Qu’on l’appelle purba, phurpa (Tibet central), phurbu (Ladakh), le dérivé phur transcrit en tibétain le kila sanscrit - « clou ». Il transperce (le mal) et assemble, relie (le bon). La forme du purba serait une réminiscence du clou à trois facettes qui permet aux voyageurs – nobles, religieux, commerçants, paysans – himalayens de survivre et de planter une tente. De cet outil consubstantiel à l’existence nomade, on en arrive au « kila » indien ; aucun n’a survécu et l’on ne peut que supposer une forme originelle assez proche des purbas conservés aujourd’hui. Cependant, la tradition archaïque du « clou » chez des mystiques indiens musulmans et le dessin très allongé de certaines dagues ancrent l’idée d’un usage pré-bouddhique magique du kila. Les motifs arborés au sommet des purbas, parfois difficilement identifiables, semblent souvent mélanger à l’iconographie bouddhiste et hindouïste des symboles au sens perdu, et néanmoins repris.
Padmasambhava aurait consacré l’usage actuel du purba au XVIIIème siècle lorsqu’il bénit le sol du monastère de Samye. En général, trois visages – courroucé, paisible, souriant -, les trois faces du dieu buveur de sang Vajrakila, couronnent la dague. Le corps est constitué d’un vajra dont les deux pointes s’appuient sur deux nœuds d’éternité et se prolonge par la divinité des eaux (Makara) qui agrippe en sa gueule la lame triangulaire où se lovent les serpents. C’est parfois le dieu des airs – un oiseau mythique semblable à l’aigle – qui se substitue au Makara pour lutter contre les forces du mal (les serpents). Vajrakila est le principal dieu associé au purba. Un autre type de dague, surmonté d’une tête de cheval, honore Hayagriva. Les trois lames figurent les trois racines à trancher – l’ignorance, le désir et la haine – et les trois éléments à contrôler – le passé, le présent, le futur.

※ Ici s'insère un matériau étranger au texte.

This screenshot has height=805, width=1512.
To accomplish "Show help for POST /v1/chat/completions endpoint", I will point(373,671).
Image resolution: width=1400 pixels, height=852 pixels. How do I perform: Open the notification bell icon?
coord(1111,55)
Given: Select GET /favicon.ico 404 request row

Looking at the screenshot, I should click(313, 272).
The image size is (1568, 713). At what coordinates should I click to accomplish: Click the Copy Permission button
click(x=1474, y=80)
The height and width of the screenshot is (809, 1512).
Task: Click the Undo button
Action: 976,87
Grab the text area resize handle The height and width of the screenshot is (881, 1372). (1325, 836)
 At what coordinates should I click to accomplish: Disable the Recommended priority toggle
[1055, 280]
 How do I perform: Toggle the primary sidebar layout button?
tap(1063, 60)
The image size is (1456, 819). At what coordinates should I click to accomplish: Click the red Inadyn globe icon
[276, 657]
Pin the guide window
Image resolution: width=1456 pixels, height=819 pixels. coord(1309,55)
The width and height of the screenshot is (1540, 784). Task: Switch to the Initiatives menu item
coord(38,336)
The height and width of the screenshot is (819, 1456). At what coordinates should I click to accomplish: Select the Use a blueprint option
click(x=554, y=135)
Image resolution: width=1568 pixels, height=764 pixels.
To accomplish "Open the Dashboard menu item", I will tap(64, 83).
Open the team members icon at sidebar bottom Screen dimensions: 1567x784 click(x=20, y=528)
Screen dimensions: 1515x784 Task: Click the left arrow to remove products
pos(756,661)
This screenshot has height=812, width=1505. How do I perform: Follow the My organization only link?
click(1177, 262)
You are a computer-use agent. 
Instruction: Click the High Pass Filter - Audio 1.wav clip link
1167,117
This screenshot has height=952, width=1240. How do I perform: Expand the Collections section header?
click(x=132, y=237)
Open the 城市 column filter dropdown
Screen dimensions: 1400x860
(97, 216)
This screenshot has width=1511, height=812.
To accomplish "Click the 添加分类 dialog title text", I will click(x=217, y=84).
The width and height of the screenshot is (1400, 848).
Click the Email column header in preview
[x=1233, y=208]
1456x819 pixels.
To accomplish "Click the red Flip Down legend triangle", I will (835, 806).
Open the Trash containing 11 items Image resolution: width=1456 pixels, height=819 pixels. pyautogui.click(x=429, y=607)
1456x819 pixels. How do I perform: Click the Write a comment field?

Le recours au purba en bronze ou en bois, réservé aux chamanes (parfois également usité par les tantristes de haut rang et des adorateurs du b’on), est toujours ritualisé : le praticien médite, récite la sadhana du purba et enfin invite la divinité à prendre possession de la dague tout en se visualisant, fort et conquérant les esprits malins, en train de placer le démon sous la pointe du purba. Il peut aussi s’imaginer lancer la dague et empaler le mal. Le succès de la transe dépend du pouvoir intrinsèque du chamane, de sa concentration, de sa connection aux dieux invoqués et de la qualité des esprits adverses. La force et la fréquence des transes conduisent certaines lames anciennes à se rompre. On les renforce avec des pointes de métal et l’image du clou « kila » d’origine est encore plus frappante.